Suddenly it began to come clear. He had brought me to Florence intending for me to be the jewel in his crown; hoping that I would charm and delight his friends and acquaintances and help him to rise in the world—and that I would give him a son. I instead had become the one they all flocked to. I was the one Lorenzo spent his time in discussion with, the one sought out by poets and painters, even as Marco faded into the background. Even as I remained barren, or so it seemed.

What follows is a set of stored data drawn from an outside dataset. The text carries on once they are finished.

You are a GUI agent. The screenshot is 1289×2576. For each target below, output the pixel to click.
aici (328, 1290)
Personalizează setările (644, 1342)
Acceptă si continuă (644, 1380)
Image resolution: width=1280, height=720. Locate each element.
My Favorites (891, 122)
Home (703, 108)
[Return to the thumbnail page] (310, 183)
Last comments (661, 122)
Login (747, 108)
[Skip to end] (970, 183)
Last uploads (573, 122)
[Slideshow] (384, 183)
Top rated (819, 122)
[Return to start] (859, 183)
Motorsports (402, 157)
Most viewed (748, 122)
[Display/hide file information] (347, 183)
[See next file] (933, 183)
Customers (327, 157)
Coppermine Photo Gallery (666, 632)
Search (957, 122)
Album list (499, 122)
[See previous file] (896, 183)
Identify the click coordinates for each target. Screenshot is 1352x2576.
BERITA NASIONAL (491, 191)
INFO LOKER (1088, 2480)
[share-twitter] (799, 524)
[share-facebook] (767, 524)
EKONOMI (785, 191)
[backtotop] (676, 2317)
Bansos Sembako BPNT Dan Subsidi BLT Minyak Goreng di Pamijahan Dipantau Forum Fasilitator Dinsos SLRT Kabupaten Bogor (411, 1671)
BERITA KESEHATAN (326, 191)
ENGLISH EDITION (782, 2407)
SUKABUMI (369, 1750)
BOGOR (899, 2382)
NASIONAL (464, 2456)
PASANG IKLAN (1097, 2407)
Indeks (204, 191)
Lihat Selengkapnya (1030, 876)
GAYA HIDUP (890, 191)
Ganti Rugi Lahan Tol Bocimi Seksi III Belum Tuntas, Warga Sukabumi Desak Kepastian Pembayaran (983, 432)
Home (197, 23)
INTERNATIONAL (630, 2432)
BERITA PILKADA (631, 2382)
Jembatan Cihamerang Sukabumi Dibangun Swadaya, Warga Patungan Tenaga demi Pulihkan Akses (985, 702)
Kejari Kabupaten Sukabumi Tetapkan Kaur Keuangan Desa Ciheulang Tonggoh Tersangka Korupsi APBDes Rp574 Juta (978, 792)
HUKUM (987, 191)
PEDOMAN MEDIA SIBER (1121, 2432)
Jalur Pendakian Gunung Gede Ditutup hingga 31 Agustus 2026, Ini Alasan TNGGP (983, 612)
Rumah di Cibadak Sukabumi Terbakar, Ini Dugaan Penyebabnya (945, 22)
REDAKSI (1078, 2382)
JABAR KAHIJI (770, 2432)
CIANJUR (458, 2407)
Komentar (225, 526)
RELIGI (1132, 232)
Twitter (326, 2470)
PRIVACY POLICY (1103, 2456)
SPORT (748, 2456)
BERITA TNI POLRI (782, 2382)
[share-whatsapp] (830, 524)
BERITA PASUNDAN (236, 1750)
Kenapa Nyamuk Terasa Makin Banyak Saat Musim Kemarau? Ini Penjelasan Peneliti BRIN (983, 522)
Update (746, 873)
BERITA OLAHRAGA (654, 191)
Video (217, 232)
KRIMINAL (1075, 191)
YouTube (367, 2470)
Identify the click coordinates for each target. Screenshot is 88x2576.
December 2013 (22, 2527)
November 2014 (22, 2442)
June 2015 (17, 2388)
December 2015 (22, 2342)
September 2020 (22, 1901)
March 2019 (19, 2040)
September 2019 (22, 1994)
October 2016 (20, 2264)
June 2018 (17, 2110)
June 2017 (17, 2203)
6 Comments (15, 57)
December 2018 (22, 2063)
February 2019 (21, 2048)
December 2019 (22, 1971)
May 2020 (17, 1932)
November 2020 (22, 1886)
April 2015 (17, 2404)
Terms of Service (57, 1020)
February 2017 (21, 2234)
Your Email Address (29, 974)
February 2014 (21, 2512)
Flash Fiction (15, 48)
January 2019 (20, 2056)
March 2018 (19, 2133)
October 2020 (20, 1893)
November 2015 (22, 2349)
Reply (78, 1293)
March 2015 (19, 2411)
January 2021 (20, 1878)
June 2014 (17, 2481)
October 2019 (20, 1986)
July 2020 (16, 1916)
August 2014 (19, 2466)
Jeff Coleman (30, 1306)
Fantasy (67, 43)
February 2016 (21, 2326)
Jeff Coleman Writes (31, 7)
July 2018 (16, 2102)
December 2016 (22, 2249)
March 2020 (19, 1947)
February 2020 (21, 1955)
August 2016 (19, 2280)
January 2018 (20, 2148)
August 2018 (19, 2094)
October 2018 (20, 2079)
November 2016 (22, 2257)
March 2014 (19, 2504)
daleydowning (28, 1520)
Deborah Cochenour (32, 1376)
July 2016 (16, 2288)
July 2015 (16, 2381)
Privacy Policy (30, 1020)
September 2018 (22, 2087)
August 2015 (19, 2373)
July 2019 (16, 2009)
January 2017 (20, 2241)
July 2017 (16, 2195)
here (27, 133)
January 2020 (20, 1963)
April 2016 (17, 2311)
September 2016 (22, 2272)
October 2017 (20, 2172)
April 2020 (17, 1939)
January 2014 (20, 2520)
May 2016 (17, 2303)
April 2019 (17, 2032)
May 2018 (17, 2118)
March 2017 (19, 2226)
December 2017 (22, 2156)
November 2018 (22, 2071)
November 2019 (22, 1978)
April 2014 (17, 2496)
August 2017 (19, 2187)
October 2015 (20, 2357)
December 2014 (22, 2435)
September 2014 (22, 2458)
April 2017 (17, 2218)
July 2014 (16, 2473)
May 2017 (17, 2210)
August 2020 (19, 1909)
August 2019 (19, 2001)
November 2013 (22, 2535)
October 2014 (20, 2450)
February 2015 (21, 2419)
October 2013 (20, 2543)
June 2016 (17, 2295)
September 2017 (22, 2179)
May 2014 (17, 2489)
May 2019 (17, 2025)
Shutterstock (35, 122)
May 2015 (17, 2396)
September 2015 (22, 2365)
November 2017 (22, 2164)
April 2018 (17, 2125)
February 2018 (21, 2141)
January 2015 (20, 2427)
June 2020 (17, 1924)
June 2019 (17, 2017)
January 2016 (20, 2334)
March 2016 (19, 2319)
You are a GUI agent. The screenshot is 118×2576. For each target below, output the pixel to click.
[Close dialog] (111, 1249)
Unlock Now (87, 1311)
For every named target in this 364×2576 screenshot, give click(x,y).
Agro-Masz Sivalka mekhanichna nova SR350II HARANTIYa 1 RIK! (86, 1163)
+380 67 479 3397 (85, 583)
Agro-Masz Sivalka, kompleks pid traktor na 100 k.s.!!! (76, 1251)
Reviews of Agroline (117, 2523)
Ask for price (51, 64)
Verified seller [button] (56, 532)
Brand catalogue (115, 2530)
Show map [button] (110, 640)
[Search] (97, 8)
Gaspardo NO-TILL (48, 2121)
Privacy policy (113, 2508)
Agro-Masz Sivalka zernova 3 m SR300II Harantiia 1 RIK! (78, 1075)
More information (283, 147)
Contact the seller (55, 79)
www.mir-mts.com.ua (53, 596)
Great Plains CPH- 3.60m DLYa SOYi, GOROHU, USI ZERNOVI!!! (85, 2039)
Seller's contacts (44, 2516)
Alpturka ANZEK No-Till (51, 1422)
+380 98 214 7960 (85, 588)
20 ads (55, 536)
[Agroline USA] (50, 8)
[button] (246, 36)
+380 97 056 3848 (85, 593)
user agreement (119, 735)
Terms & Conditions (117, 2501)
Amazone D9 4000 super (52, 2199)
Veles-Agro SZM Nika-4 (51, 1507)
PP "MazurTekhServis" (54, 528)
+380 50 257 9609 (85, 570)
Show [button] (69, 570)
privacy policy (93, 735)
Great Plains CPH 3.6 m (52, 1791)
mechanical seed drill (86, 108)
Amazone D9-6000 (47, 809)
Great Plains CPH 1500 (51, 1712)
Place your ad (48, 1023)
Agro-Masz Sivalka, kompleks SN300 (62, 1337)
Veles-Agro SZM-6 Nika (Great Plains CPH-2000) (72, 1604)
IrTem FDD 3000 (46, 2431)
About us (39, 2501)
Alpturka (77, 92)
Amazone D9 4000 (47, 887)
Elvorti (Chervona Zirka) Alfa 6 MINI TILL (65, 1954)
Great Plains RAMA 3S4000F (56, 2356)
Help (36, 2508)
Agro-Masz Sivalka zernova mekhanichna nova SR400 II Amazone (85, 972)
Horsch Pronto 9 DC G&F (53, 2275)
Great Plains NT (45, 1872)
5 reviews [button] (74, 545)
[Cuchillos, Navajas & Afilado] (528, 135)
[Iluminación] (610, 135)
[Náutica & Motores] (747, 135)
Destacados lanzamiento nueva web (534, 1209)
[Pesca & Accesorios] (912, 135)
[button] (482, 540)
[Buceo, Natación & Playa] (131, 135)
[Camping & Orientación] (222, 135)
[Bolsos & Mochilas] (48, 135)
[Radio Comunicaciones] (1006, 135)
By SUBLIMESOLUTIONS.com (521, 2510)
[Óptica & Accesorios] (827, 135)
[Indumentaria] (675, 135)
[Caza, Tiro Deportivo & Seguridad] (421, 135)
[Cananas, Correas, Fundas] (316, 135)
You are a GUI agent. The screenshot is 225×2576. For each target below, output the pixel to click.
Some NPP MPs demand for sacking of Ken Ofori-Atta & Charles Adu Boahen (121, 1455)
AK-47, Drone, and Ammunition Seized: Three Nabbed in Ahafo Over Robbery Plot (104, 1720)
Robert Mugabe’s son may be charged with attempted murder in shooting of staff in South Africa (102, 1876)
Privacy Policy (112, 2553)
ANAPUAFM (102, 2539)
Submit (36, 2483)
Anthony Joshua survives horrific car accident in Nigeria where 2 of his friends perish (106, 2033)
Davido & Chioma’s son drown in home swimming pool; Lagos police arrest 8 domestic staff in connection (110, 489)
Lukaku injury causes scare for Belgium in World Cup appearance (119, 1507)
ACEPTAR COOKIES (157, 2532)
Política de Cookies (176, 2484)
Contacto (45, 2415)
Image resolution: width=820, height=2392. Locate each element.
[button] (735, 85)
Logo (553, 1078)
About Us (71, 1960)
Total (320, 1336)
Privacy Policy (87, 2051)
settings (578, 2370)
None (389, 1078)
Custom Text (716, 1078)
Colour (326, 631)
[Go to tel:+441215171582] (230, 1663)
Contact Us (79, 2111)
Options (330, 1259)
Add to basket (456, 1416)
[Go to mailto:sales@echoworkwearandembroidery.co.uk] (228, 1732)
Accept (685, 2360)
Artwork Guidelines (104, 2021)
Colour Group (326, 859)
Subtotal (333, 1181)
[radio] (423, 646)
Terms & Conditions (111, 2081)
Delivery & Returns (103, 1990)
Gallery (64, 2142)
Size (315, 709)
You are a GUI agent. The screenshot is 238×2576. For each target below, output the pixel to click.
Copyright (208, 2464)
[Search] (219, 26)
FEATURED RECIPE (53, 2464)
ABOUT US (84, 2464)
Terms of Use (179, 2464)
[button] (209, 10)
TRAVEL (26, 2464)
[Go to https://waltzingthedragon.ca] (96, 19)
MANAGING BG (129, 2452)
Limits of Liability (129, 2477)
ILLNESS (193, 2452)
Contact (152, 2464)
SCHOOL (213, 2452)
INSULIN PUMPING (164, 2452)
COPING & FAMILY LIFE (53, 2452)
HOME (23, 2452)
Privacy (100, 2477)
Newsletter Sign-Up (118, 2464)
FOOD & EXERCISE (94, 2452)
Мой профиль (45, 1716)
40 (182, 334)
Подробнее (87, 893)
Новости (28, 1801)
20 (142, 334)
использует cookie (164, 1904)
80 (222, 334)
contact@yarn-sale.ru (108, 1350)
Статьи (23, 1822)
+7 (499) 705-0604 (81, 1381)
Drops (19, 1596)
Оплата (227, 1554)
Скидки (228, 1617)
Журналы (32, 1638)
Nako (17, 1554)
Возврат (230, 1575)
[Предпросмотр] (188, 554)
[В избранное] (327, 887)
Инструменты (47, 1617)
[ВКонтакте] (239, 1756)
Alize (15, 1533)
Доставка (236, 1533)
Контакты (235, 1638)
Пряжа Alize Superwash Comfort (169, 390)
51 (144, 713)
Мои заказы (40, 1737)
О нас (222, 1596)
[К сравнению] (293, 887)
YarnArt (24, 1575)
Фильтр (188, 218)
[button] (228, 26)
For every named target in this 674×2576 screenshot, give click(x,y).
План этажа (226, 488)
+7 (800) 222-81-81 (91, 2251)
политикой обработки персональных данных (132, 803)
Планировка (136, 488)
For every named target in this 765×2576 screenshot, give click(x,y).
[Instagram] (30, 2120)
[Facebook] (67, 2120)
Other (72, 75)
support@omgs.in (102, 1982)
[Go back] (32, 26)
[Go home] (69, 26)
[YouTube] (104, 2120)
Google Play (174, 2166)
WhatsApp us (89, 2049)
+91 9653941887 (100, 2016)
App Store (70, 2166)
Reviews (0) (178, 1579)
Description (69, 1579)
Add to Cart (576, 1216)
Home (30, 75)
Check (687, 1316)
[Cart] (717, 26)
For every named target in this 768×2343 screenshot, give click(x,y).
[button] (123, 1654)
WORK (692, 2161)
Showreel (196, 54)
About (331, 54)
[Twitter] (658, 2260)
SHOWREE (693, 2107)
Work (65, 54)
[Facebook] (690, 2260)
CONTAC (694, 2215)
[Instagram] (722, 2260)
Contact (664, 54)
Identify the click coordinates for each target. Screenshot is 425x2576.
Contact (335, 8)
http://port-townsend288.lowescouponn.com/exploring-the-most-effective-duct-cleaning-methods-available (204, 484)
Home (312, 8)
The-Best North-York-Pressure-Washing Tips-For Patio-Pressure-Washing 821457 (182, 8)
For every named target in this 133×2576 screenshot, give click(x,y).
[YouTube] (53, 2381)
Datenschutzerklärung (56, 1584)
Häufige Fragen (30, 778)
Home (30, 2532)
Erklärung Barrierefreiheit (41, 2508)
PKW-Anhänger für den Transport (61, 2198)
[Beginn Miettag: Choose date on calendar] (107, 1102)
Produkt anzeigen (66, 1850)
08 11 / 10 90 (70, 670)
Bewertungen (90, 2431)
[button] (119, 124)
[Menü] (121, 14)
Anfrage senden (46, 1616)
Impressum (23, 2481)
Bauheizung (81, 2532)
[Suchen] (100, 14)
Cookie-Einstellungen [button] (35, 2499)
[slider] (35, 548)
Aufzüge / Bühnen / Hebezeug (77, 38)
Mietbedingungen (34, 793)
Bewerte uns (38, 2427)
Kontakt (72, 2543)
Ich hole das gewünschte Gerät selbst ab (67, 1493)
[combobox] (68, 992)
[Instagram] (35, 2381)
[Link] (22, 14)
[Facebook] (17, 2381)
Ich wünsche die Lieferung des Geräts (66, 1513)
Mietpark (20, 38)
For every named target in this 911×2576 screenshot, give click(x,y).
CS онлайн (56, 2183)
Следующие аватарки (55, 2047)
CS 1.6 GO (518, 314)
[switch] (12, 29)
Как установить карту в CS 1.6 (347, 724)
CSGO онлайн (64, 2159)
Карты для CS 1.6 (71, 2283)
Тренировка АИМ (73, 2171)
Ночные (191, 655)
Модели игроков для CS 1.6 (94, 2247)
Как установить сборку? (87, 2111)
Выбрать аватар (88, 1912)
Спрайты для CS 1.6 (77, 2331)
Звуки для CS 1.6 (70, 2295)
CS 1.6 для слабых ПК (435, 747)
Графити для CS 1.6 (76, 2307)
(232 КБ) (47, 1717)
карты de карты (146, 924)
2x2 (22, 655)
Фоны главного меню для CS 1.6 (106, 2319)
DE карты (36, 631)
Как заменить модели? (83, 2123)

And, even as I felt disgusted with him, I pitied him, and myself, too—that a marriage that had started out with such hope could come to such disappointment. Yet was I to apologize that I had become happy in this city to which he had brought me?

In his eyes, I supposed, I should do just that. And even as I remembered fondly that handsome, somewhat na?ve young man who had come, quoting poetry, to woo me, I was now able to admit to myself that what had most enthralled me about him was the glittering new life he had promised me in Florence.

I had gotten what I wanted, for the most part. He, it seemed, had not.

I felt as though I was about to cry, yet that was the last thing I could allow myself to do. I drew a deep breath and pulled myself up to my full height. “And so?” I asked, breaking the silence. “Are you to forbid me from posing further for Maestro Botticelli, then? Even though I have already given my word?”